As someone who went from Anglicanism to Romanism, and then came back, I have great reservations and concerns about these sorts of things. Changing churches is not like changing shirts. There is a different ethos in the Roman Church that takes a lot of getting used to and can be quite spiritually disconcerting for some. The authority of Rome, which is usually touted as the reason for converting, is not understood or thought through very well by many converts.
The reason Anglicanism is found wanting is because there is no central authority to call the shots, as it were, hence all of the doctrinal confusion in the area of morality and (to a lesser extent) doctrine. Affirming the authority of the Scripture and Tradition in the classic Anglican and Orthodox sense isn't good enough for these folk, because the question remains as to how the Scriptures and Tradition are to be interpreted, and who is supposed to do it in a way that is normative for the life of the Church. So related to the question of authority is the question of interpretation, or hermeneutics: who does it, and how is it to be done?
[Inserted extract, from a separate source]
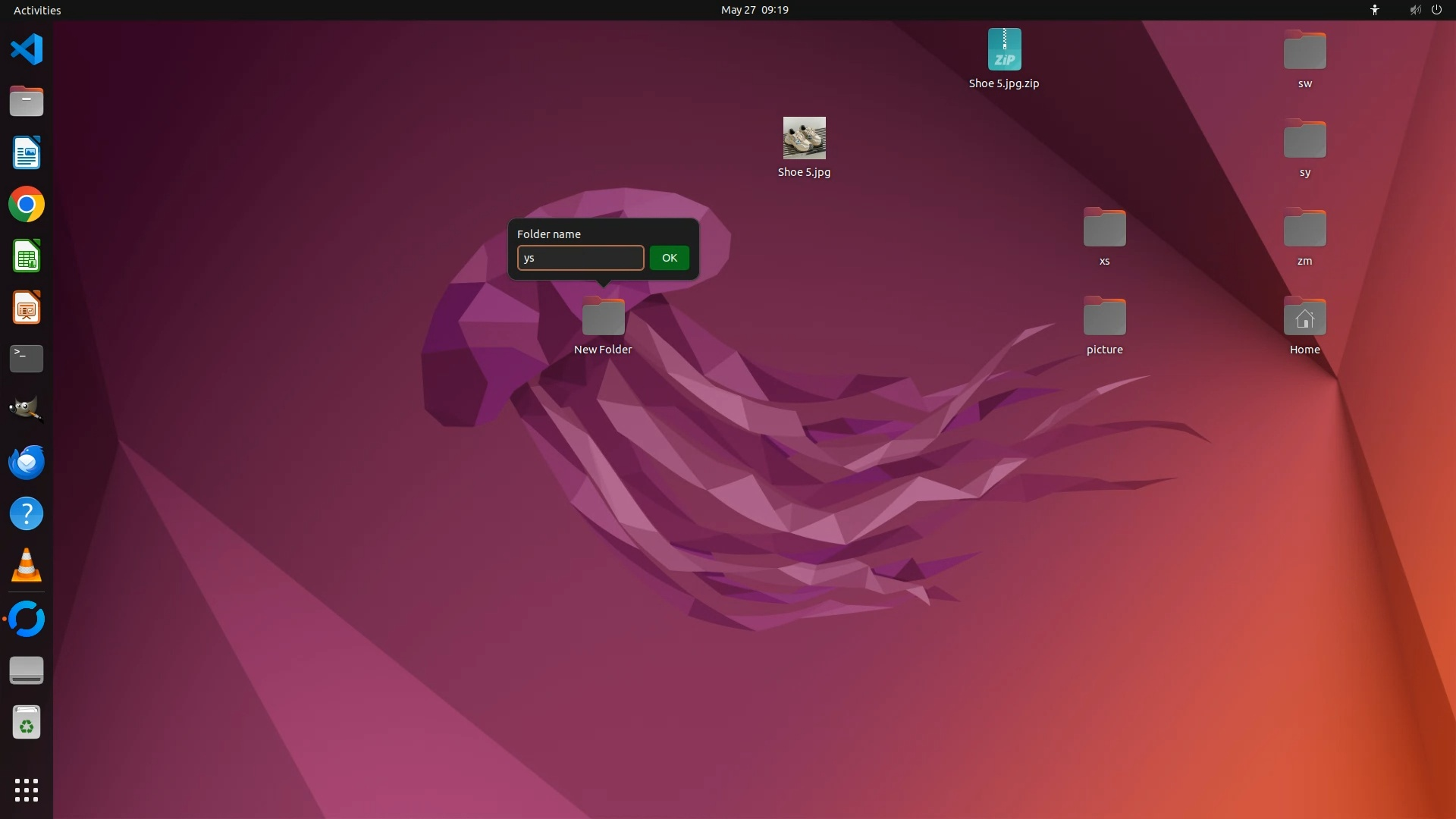Launch the Terminal from dock
The height and width of the screenshot is (819, 1456).
[27, 359]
What many converts to Rome fail to realize is that papal pronouncements, encyclicals, etc. all have to be interpreted as well. Nowhere was this clearer than with the recent "motu proprio" which freed Roman ministers to say the old Tridentine mass. The pope released what appeared to be a very clear statement regarding the use of that liturgy, but almost immediately he had to issue a follow up statement explaining how it was to be interpreted and understood! And no doubt he will have to keep on doing it, and will have to issue explanations of the explanation, and so on. And when he dies, it will be even harder to understand what he originally intended and meant. One can only begin to imagine the incredible complexity and difficulty of interpreting Medieval and Modern encyclicals, etc. Indeed, as we discussed in seminary, many encyclicals and pronouncements have simply been quietly consigned to the ecclesiastical basement because it is easier to do that than to try to reconcile them with later advances in human knowledge.
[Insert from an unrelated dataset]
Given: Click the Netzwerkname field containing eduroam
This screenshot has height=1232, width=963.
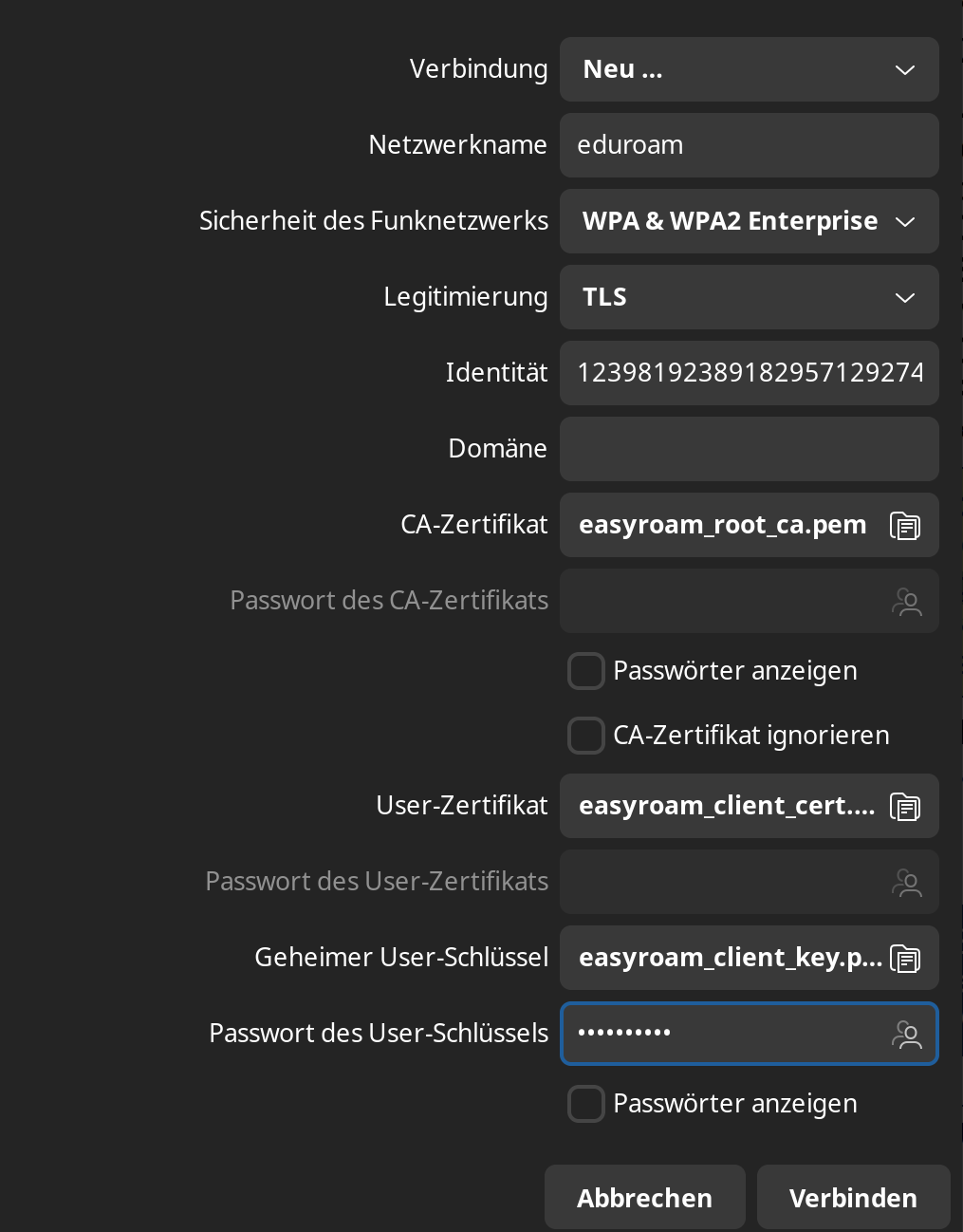Looking at the screenshot, I should tap(749, 145).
So there is a very basic hermeneutical problem that cannot be resolved simply by "swimming the Tiber". The excellent book by Fr. Francis Sulliven, Creative Fidelity (required reading in Roman seminaries), is about this very subject - how are the primary sources of theology to be weighed and interpreted. It is a very difficult and confusing subject, and once one actually gets into it he realizes how it is not quite so easy to say, "The pope says..., the pope says..., the pope says...". (He also raises an interesting question concerning WO. Quoting JPII, he says that the Roman Church "has no authority" to ordain women. (!) In an age when the apparent "authority" of Rome is touted as the answer to everything it is very intriguing to think of something that she does not have the "authority" to decide.)
Now I am not suggesting for one minute that Anglicans, the Orthodox, or other Christians do not have hermeneutical and epistemological issues in knowing and doing God's will because we do. But the Roman Church has the same problem, only pushed back another level.